The purpose of this pre-consultation business case is to:
1. Describe the health needs of our combined geographies and set out the case for change: The case for change describes the key challenges faced by the local health economy – and in particular by Epsom and St Helier University Hospitals Trust – and explains why change is necessary.
2. Describe the process we have followed: This describes the governance of the Improving Healthcare Together programme, and the process we have followed to ensure any decision-making is supported by underlying evidence and local stakeholders.
3. Describe how key stakeholders and the public have been engaged and involved in our process: Our early engagement has been extensive and captured a wide range of views. We also set out how we will plan to consult if a decision is made to proceed.
4. Describe the clinical model and potential benefits thereof: The clinical model has been developed to meet local needs for our combined geographies based on clinical standards and evidence based best practice.
5. Set out our options consideration process: We have followed a standard approach to understand the possible options to address the challenges set out in our case for change and deliver our clinical model. This document describes a long list, initial tests to reach a short list, and the evaluation of the short list through defined criteria.
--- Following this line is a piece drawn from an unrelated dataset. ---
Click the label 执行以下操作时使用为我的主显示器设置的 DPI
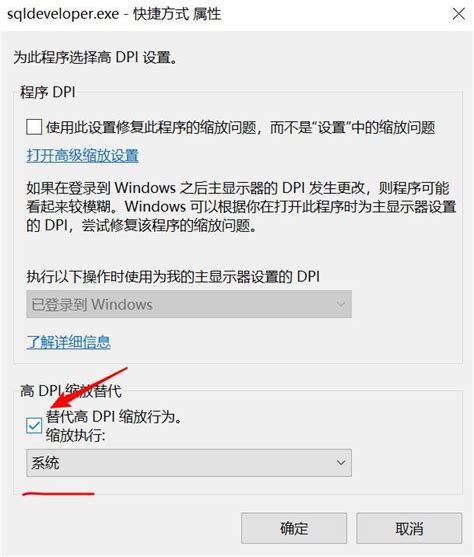Screen dimensions: 474x557 point(173,276)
6. Carry out an analysis of financial impact and affordability: We have used a range of financial metrics to assess the financial impact of the shortlisted options, and to test the affordability of each.
7. Set out how we will assure and potentially implement our plans if a decision is made to move forward: This describes the role of assurance bodies and governance around decision-making. An initial view of how any plans may be implemented is also provided.
The programme has worked within the context of other local, regional and national initiatives and will consider any further initiatives as they arise. We have also assessed the impact of changes on the acute providers outside our combined geographies.
This document forms part of the papers (Paper 2) for the Committees in Common in Public meeting held on 6 January 2019.